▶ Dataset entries
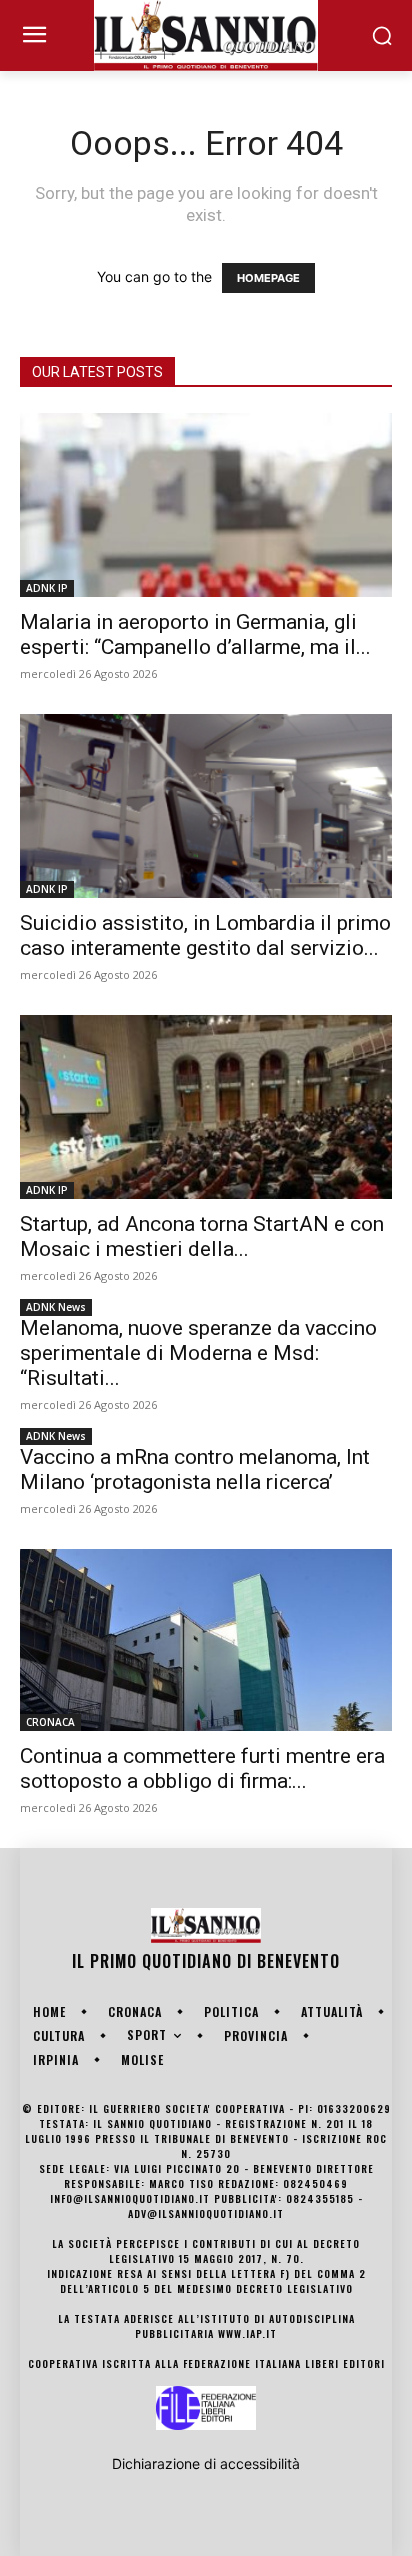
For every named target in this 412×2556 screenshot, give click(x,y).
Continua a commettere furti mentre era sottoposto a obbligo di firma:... (202, 1768)
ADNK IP (47, 588)
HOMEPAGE (268, 278)
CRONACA (50, 1722)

▶ Task details
Please print each of the records word for word, keeping the pictures out.

▶ Answer to this problem
For every named target in this 412×2556 screenshot, give click(x,y).
Continua a commettere furti mentre era sottoposto a obbligo di firma:... (202, 1768)
ADNK IP (47, 588)
HOMEPAGE (268, 278)
CRONACA (50, 1722)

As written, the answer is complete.